Je marmonne un au revoir peu convaincant et le salue d'un geste de la main, sans même me retourner. Je suis bien contente qu'il n'insiste pas pour continuer cette discussion. J'ai la gorge tellement serrée que j'aurais pu difficilement camoufler mes émotions. J'ai le cafard et je veux juste rentrer pour me foutre sous une douche bien chaude.

Sur le chemin du retour, j'envoie un message à Jo.

« C'est mort. De toute évidence, je ne suis pas la bonne pour lui. Autant laisser tomber »

Deux minutes plus tard, un bip m'indique que j'ai reçu une réponse.

« Il a réagi comment quand tu lui as parlé de Mike ? »

« Il n'était pas très chaud que je tente quelque chose avec lui. »

« Ben alors ! Tu vois ! Il y a de l'espoir. C'est juste que ce mec est pire que toi. Il a des œillères en fer forgé. Il faudra taper fort pour qu'il réagisse. »

Je soupire en lisant le message. Je suis beaucoup moins optimiste qu'elle.

« Et tu suggères quoi ? »

« Couche avec Mike et dis-le à Christian. »

Quoi ?

« Tu es folle ? »

« Ben quoi ? Il lui faut un électrochoc à cet imbécile. »

« Oublie ça. C'est hors de question. »

« Tu n'es pas drôle. »

« Ça te le savait déjà. On en reparlera. Laisse-moi un peu de temps pour y réfléchir. »

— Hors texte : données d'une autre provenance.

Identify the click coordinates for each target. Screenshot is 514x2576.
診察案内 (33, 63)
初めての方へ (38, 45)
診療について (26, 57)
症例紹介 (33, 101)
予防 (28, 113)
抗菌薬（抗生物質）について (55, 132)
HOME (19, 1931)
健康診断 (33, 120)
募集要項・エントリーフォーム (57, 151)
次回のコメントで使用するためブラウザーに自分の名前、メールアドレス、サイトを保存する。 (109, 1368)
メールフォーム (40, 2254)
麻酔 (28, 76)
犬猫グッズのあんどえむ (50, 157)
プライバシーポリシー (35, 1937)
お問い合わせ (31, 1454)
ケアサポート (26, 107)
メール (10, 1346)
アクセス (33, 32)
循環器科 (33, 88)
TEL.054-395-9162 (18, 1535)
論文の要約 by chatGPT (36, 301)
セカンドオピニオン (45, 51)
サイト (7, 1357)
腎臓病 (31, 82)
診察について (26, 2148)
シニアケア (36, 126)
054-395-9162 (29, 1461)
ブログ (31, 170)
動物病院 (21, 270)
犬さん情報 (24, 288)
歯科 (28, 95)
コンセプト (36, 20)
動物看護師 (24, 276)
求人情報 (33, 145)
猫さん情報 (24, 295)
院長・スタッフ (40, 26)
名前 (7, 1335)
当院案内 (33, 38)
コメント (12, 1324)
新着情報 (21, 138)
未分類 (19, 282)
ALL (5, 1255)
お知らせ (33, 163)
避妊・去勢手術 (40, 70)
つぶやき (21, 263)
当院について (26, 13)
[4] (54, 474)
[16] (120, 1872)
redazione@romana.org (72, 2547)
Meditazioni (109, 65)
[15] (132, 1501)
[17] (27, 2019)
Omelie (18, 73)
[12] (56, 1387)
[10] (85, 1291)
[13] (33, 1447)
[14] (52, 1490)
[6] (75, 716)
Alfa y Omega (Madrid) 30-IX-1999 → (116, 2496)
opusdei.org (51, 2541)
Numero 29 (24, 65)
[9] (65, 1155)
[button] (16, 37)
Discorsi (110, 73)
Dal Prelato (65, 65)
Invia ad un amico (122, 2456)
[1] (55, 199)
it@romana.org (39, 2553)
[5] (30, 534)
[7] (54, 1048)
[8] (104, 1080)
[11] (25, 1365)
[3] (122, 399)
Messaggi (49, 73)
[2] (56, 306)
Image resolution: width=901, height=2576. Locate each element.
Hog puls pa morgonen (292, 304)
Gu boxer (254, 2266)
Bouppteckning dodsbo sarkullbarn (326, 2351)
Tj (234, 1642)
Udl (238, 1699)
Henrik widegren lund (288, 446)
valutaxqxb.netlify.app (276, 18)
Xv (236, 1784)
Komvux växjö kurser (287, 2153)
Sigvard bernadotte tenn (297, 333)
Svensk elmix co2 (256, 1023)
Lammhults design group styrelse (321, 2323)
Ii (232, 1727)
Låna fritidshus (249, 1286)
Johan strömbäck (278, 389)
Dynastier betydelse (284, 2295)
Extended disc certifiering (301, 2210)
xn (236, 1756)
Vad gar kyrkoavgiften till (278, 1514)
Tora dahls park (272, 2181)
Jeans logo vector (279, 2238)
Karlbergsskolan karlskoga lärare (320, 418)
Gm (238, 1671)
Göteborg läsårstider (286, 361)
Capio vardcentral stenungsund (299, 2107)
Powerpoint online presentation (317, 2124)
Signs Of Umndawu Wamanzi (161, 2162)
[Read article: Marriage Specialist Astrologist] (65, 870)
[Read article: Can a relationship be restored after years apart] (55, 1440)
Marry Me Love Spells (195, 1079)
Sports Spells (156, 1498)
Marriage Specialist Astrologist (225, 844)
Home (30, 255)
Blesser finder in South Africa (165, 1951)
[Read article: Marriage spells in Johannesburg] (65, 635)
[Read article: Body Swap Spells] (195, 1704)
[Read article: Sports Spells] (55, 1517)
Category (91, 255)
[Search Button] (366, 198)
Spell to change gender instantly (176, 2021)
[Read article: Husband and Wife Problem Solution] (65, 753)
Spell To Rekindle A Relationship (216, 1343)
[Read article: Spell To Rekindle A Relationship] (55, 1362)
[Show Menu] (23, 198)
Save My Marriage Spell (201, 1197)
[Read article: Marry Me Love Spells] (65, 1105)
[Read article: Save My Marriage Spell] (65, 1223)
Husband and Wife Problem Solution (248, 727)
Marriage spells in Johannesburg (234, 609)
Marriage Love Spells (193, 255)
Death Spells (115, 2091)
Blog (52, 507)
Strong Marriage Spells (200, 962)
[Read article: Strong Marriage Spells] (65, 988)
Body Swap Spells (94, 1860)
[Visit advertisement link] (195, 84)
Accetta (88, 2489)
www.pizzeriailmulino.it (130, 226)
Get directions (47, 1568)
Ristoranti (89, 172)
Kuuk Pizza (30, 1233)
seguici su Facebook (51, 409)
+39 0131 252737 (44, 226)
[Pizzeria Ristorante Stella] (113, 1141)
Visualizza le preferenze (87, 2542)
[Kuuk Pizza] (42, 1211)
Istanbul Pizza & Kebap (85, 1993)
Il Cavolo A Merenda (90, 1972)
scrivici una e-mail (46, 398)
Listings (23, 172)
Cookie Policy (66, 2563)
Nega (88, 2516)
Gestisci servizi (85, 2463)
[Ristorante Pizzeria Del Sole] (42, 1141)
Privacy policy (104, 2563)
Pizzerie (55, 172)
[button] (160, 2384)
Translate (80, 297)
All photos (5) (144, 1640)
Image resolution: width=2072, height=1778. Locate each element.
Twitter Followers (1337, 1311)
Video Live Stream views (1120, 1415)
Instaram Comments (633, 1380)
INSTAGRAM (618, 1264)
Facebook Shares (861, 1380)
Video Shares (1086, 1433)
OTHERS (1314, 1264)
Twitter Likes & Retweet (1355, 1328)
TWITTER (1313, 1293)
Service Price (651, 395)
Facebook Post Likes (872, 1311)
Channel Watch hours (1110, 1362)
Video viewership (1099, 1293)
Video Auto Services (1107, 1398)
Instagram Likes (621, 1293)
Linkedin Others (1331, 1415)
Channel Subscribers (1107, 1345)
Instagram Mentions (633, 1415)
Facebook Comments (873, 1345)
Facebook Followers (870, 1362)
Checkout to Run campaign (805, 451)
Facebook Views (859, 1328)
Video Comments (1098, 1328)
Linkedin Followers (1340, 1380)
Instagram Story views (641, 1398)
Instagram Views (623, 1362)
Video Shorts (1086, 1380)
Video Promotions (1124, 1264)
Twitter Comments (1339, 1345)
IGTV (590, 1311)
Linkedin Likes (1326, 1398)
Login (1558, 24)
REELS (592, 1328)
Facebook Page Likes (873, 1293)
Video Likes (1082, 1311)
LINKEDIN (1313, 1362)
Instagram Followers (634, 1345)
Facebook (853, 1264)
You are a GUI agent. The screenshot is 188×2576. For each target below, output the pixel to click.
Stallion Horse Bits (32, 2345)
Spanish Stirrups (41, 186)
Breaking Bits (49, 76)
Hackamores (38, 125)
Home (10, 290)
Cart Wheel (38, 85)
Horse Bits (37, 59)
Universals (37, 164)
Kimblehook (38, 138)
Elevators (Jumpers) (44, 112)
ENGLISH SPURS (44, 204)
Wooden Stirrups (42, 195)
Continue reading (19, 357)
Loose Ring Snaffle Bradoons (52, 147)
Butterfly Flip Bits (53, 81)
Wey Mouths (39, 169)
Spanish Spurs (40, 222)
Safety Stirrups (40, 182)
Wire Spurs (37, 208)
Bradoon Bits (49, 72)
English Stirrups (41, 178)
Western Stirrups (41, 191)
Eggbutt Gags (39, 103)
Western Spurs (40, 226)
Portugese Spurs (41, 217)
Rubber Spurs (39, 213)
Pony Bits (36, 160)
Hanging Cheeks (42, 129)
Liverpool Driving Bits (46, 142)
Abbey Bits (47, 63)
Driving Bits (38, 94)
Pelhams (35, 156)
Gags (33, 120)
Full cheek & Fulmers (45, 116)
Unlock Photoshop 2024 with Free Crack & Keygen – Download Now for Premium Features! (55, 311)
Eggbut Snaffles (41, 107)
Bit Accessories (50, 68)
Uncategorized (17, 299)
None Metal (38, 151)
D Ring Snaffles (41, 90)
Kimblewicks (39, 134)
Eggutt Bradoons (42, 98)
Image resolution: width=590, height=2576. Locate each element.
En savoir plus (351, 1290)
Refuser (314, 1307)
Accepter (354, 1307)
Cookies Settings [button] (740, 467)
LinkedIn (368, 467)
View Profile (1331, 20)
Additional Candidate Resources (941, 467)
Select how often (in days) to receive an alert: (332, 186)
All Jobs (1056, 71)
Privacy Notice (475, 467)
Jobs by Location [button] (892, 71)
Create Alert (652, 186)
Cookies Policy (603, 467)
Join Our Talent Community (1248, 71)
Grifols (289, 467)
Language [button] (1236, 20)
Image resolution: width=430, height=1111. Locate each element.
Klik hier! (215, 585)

Je range mon portable. Je crois bien que je suis au pied du mur. Christian n'a pas l'air d'apprécier que j'envisage quelque chose avec Mike. Pourtant, il n'éprouve pas pour moi autre chose que de l'amitié. Je crois plutôt que sa réaction est due au fait qu'il veuille me protéger. Peut-être croit-il que mon coach est le même genre d'hommes qu'il était, il n'y a pas si longtemps.Peut-être veut-il seulement m'éviter un autre chagrin d'amour. Cette idée me broie le cœur. Michelle, il faut que tu te fasses à cette idée. Christian ne sera jamais autre chose qu'un ami.